The Balanced Budget Act of 1997 also tried to control costs by establishing a formula for a “sustainable growth rate” (SGR), above which Medicare payments to providers wouldn’t be allowed to rise. What has generally happened is that medical fees go up anyway; providers threaten to stop serving Medicare patients if the SGR is enforced; and Congress gives in and authorizes higher payments. Barr concludes, “The SGR was modeled largely on the historically successful efforts in Canada to constrain the costs of physicians’ services. The difference, of course, is the political will to permit the mechanism to work.”

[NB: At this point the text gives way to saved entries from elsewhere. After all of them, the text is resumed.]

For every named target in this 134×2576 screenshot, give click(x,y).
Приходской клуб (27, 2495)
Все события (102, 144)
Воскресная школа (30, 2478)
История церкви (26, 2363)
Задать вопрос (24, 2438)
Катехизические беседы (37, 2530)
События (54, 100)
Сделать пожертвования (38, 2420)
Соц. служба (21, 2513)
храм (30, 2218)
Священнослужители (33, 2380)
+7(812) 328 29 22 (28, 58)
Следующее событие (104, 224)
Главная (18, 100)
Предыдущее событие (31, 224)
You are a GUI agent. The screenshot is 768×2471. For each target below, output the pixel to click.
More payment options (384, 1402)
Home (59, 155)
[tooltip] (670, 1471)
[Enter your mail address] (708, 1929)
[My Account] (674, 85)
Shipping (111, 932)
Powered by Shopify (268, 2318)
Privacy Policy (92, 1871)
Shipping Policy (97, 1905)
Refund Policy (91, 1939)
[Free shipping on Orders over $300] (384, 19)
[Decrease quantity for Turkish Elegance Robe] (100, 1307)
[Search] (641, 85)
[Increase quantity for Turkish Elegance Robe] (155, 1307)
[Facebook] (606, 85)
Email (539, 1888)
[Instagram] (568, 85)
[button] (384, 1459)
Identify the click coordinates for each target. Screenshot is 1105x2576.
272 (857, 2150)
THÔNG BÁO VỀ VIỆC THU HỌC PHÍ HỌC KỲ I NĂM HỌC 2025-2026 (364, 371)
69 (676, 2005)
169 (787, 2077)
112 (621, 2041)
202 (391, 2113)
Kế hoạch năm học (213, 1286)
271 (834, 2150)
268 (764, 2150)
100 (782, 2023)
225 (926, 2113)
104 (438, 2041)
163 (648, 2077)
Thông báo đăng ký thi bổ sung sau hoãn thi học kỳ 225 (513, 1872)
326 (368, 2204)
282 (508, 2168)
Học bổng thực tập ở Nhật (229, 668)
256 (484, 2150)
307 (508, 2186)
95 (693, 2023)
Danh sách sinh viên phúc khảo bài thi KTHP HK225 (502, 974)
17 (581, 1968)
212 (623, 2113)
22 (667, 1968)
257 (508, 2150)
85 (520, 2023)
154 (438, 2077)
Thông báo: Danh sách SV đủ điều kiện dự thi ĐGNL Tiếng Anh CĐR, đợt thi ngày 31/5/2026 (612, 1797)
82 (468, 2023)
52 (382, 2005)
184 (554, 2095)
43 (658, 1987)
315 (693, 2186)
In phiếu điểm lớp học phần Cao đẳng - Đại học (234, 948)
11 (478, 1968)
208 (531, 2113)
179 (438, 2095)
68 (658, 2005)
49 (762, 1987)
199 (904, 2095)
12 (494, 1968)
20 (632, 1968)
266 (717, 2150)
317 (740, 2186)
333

The Patient Protection and Affordable Care Act of 2010 affects Medicare by adding some new benefits, imposing some additional taxes, and making some new efforts to control costs. Seniors can now receive mammograms, colorectal cancer screening, and annual preventive exams with no co-payments or deductibles. Medicare payroll taxes and Part B premiums will be higher for high-income seniors, and new taxes will apply to pharmaceutical companies, medical device companies and certain health insurance companies. The act establishes an Independent Payment Advisory Board with the responsibility to devise plans for keeping Medicare spending from exceeding targets. (Such plans cannot, however, include increases in Medicare taxes or premiums, or restrictions on benefits.) The Act reduces the payments to Medicare Advantage plans so that they do not exceed those of traditional Medicare.
The Medicare Trustees reached a somewhat ambiguous conclusion regarding the future of Medicare under ACA. Based on the provisions of the law, it projected that the Part A trust fund would remain viable until 2029, instead of 2017 as earlier estimated. However, they expressed some doubt about their own projections, suggesting that the cost reductions called for by the act might prove impossible to implement in practice.